Panel A: Alcoholic hepatitis at 400x H&E showing disrupted hepatic cords, ballooned hepatocytes, eosinophilic Mallory-Denk inclusions, neutrophilic inflammation, and sinusoids.. Panel B: Hepatocyte ballooning shown as enlarged pale swollen hepatocytes with rarefied cytoplasm and displaced nuclei.. Panel C: Mallory-Denk bodies shown as pink rope-like eosinophilic cytoplasmic inclusions within injured hepatocytes.. Panel D: Neutrophil satellitosis shown as clusters of multilobed neutrophils surrounding an injured ballooned hepatocyte..

SELF-CHECK

A liver biopsy from a chronic alcohol user shows ballooned hepatocytes with irregular, rope-like eosinophilic cytoplasmic inclusions surrounded by neutrophils. What are these inclusions composed of?

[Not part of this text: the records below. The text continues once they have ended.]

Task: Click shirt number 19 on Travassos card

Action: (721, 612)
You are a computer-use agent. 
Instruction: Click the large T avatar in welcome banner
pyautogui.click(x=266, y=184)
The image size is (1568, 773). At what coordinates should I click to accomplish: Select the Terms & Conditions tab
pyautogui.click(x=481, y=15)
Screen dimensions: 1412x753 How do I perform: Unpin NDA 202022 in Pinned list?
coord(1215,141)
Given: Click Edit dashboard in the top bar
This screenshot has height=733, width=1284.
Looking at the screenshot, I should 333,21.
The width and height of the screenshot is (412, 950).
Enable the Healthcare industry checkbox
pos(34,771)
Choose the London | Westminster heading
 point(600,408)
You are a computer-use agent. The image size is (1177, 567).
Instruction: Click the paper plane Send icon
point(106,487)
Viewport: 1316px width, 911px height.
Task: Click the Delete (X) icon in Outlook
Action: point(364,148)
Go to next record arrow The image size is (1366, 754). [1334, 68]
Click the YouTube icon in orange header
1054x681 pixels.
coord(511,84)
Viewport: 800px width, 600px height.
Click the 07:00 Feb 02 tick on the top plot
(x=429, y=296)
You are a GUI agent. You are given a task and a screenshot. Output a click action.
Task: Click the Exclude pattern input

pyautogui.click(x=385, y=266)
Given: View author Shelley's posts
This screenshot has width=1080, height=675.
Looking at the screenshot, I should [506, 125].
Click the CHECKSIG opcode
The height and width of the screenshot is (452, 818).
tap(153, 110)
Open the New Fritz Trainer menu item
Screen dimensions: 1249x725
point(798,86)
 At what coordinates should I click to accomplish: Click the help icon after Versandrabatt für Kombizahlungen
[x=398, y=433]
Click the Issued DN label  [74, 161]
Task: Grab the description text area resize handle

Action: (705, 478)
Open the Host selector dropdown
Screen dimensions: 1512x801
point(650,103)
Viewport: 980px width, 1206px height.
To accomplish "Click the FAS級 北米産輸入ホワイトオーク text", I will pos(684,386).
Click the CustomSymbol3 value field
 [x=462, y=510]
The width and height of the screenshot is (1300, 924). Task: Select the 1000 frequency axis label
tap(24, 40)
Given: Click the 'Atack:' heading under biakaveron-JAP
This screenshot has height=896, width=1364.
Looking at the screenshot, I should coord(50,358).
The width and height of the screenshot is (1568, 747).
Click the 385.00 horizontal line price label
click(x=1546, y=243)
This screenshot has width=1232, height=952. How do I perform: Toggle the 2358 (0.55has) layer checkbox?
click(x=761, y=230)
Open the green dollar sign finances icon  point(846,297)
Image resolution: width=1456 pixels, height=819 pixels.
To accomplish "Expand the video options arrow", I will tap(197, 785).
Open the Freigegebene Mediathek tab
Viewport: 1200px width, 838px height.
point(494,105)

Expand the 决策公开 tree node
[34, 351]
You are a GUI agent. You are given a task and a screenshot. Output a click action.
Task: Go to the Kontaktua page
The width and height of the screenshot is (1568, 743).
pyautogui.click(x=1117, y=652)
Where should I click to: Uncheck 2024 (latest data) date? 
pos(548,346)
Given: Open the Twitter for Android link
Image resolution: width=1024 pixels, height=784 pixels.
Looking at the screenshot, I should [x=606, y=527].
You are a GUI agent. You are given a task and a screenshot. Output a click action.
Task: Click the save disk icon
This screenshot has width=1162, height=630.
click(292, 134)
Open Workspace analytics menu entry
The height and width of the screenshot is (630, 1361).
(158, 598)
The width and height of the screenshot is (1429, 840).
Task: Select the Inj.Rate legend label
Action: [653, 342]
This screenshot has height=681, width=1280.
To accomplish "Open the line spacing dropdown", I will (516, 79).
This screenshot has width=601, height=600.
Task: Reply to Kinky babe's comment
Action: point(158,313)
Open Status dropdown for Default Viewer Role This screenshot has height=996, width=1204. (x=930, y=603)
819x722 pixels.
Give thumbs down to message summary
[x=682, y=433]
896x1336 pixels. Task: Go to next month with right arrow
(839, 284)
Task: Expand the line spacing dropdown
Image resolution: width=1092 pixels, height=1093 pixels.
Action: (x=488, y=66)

A. Misfolded cytokeratin 8/18 intermediate filaments

B. Aggregated alpha-1-antitrypsin polymers

C. Copper-metallothionein complexes

D. Hepatitis B surface antigen

Reveal Answer

Answer: A. Misfolded cytokeratin 8/18 intermediate filaments

Mallory-Denk bodies are composed of misfolded cytokeratin 8 and 18 intermediate filaments. They are the histological hallmark of alcoholic hepatitis, though they also appear in NASH and Wilson disease. Alpha-1-antitrypsin globules (PAS-positive, diastase-resistant) are seen in alpha-1-antitrypsin deficiency. Copper complexes characterise Wilson disease. HBsAg produces the ground-glass hepatocyte appearance.